LSA represents topics as points in Euclidean space and documents as linear combination of topics. Probabilistic topic models differ from LSA by representing topics as distributions over words, and documents as probabilistic mixtures of topics. Formally, given a vocabulary of $W$ words, each topic $k = 1, ..., K$ has a word-distribution $\boldsymbol \phi_k \in \Delta_W$, with $\Delta_n$ the simplex of dimension $n$, and each document $d = 1, ..., D$ has a topic-distribution $\boldsymbol \theta_d \in \Delta_K$. Call $\boldsymbol \Phi$ the matrix with rows $\boldsymbol \phi_k$ and $\boldsymbol \Theta$ the matrix with rows $\boldsymbol \theta_d$.

By estimating the model parameters $(\boldsymbol \Phi, \boldsymbol \Theta)$ of the model, we discover new knowledge about the corpus; topics are represented by the word-distributions $\boldsymbol \phi_k$, and each document is tagged with discovered topics, which is represented by $\boldsymbol \theta_d$.

Probabilistic Latent Semantic Indexing (pLSI) is described as a generative process [Hofmann99], a procedure that probabilistically generates documents given the parameters of the model. Parameters of the model are then learned by Bayesian inference.

```
procedure GenerativePLSI(document-tagging theta_d, topics phi_k):
for document d = 1..D:
for position i = 1..N_d in document d:
draw a topic z_di from Discrete(theta_d)
draw a word w_di from Discrete(phi_z_di)
return counts n_dw = sum_i I(w_di = w)
```

Although the formulation of the model is probabilistic, [Ding08] proved the equivalence between pLSI and NMF, by showing that they both optimize the same objective function. As they are different algorithms, they will navigate in the parameters space differently. It is possible to design an hybrid algorithm alternating between NMF and pLSI, every time jumping out of the local optimum of the other method.

[Blei03] extended pLSI by adding a symmetric Dirichlet prior $\text{Dir}(\alpha)$ on topic-distributions $\boldsymbol \theta_d$ of documents and derived a variational EM algorithm for the Bayesian inference. [Griffiths02a] [Griffiths02b] went further by adding a symmetric Dirichlet prior $\text{Dir}(\beta)$ on topics $\boldsymbol \phi_k$, and derived a Gibbs sampler for the Bayesian inference. Here is the generative process of LDA.

```
procedure GenerativeLDA(document-tagging smoothing alpha, topic smoothing beta):
for topic k = 1..K:
draw a word-distribution phi_k from Dir(beta)
for document d = 1..D:
draw a topic-distribution theta_d from Dir(alpha)
for position i = 1..N_d in document d:
draw a topic z_di from Discrete(theta_d)
draw a word w_di from Discrete(phi_z_di)
return counts n_dw = sum_i I(w_di = w)
```

Bayesian model can also be described graphically in plate notation which helps to understand the dependencies between random variables.

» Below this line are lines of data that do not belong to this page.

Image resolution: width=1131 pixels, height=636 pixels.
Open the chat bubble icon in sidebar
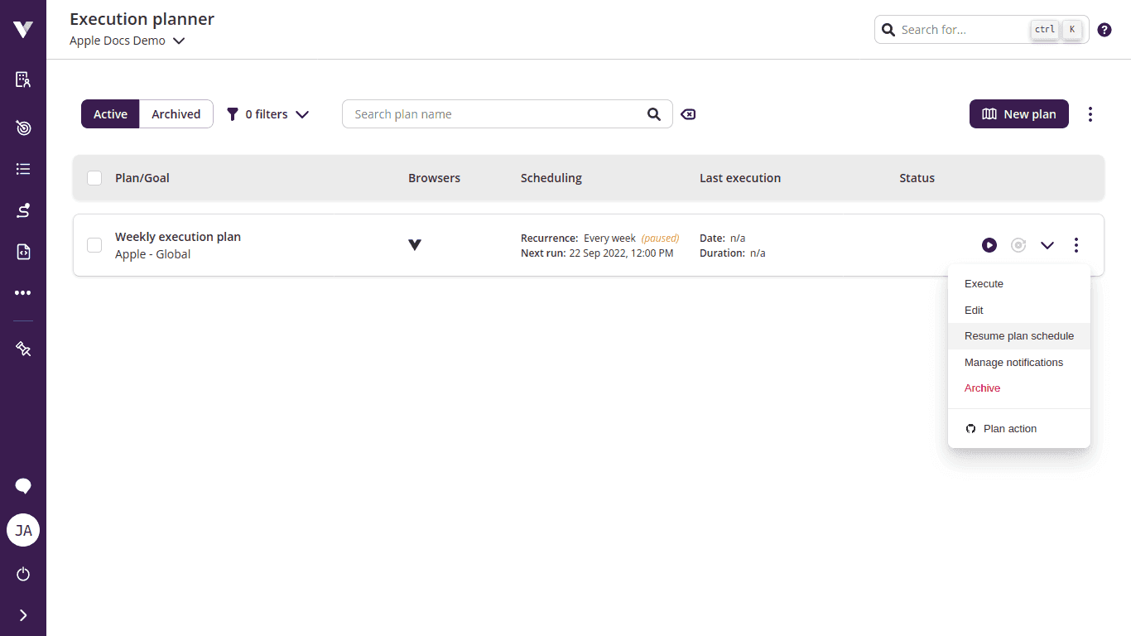pyautogui.click(x=23, y=486)
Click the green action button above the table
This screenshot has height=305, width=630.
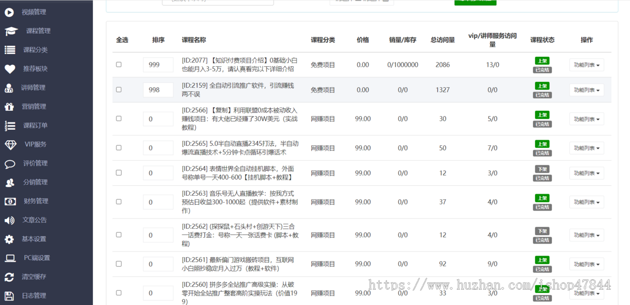[x=475, y=2]
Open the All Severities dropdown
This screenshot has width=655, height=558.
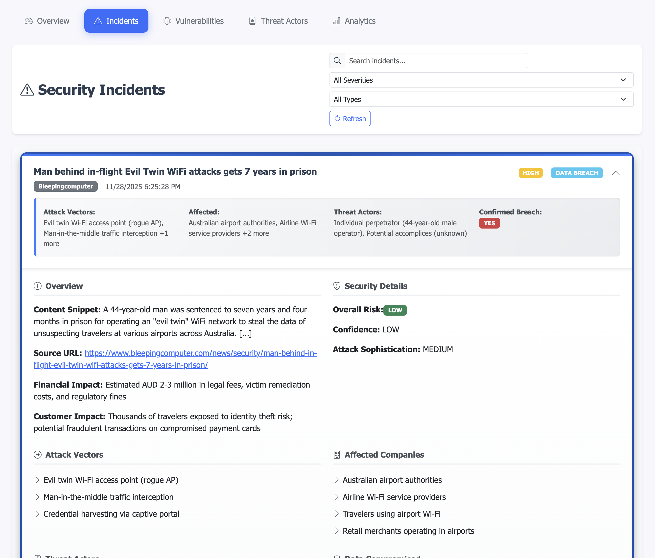pos(481,80)
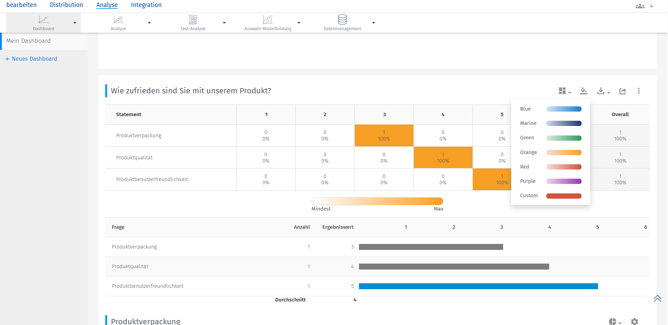Open the Auswahl-Modellbildung icon
This screenshot has width=668, height=325.
pyautogui.click(x=268, y=19)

We suppose documents are generated according to this generative model and we want to estimate values for a set a parameters $(\boldsymbol \Phi, \boldsymbol \Theta)$ that can best explain the set of observations: the word counts $n_{di}$.

Theoretically, we could learn hyperparameters $\alpha$ and $\beta$ using Newton-Raphson method [Blei03]. But usually, hyperparameters are fixed heuristically to simplify the algorithm and make it converge faster. Common values are $\alpha = \frac 1 K$ and $\beta = 0.1$ [Steyvers06].